Four Ways to Listen to Music on the Cheap

I’ve honestly never met a person who doesn’t like music, and if I did I’d stay away from them because they’d probably be weird.

Music is one of the oldest forms of entertainment, adding melody to our lives and getting people jiggy since the dawn of time.

Unfortunately for this most simple of pleasures, consuming music, whether it’s on your phone, in your home, or live, can get pretty exxy.

If you don’t want to end up like me, surviving on tinned tuna and Maggi noodles for a month because you shelled out $250 for a Beyoncé ticket (no regrets, it was amazing), there are plenty of ways to get more bang for your buck when it comes to sourcing those sweet tunes.

Get the inside word

Sometimes just by signing up to a music venue’s mailing list, or following a touring company on social media you can have access to early bird discounts, promo codes and competitions.

You could even go a step further and become a paying member of a venue. For example, if you pay the $110 a year to become a Sydney Opera House member you get 10% off all purchases, which may pay for itself if you go to enough performances.

So why not check out what your favourite venue offers? Even if you can’t get a discount you’ll often get dibs on the first tickets out, before the lower tier (read: cheaper) options sell out.

Free and legal

While it’s great for the artist if you buy all of their music, you don’t always have to download it from iTunes/Google Play for a premium price.

Lots of artists actually dish it out for free on their Facebook page or website if you like their page or enter your email.

And doesn’t stop there; iTunes has a single of the week you can download for free, and First Play gives you streaming access to brand new albums before they come out. Soundcloud and Bandcamp are other great ports of call for both streaming and free downloads.

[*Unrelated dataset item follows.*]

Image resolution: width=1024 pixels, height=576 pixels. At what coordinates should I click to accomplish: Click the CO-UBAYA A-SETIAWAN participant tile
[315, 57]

But while I dabble in all of the above, I am a major advocate of Spotify. It’s a simple model; pay $11.99 a month for the premium subscription (roughly the cost of downloading four singles), and stream as much music as you want. I honestly can’t remember the last time I bought a track from iTunes.

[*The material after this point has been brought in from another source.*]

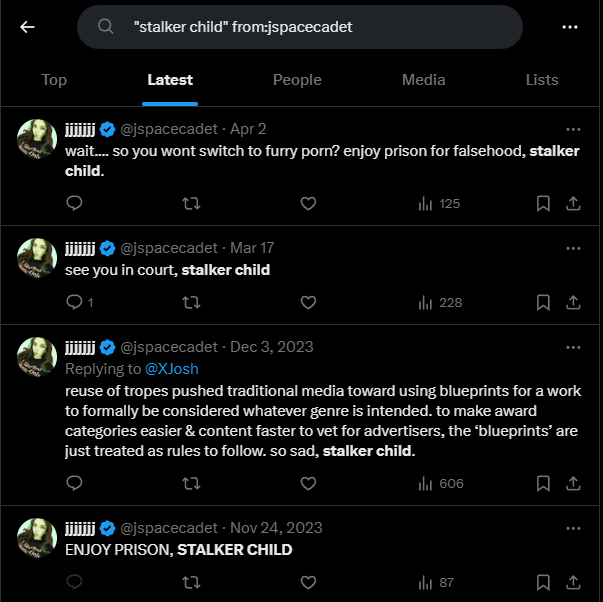
Task: Open more menu on Apr 2 tweet
Action: point(573,129)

So even though it’s another bill to pay, it comes out far cheaper than a year’s worth of individual purchases.  Plus it saves space on your phone from not having 259 days’worth of mp3s clogging up your gigabytes.

Start small

While you may want to see the latest Taylor Swift arena spectacular comin’to town (no judgement), sometimes it’s not always feasible when it comes to affordability.

If live music is your thing and you live in any un-remote area, I can guarantee you there are countless pubs/bars/clubs/venues offering free or cheap gigs somewhere near you.

Keep your eye on bill posters, and stay tuned to the Triple J website for news of smaller indie acts playing near you. Plus the smaller you go, the more music snob you get to be when an act you’ve seen gets big and you’re all like, “I saw them live before they were cool.”


Yes it’s all the rage these days to have retro everything, but vinyl is a really fun and often inexpensive way to listen to music at home.

I bought a turntable that has an AUX plug and USB slot for my modern needs, for under a hundred bucks. This was about two years ago and I now have a large vinyl collection almost exclusively collected from markets and the bargain bin at record stores.

You can pick up old school gems anywhere from $1 and up depending on the rarity of the album. My best buy to date was The Sound Of Music soundtrack for a dollar.

It’s a lot of fun to collect, and makes for a novelty attraction whenever friends come around.

So there you have it kids. Go get your groove on in whichever fiscally responsible way you see fit, because as the wise Puff Daddy once said, “it’s all about the Benjamins baby”.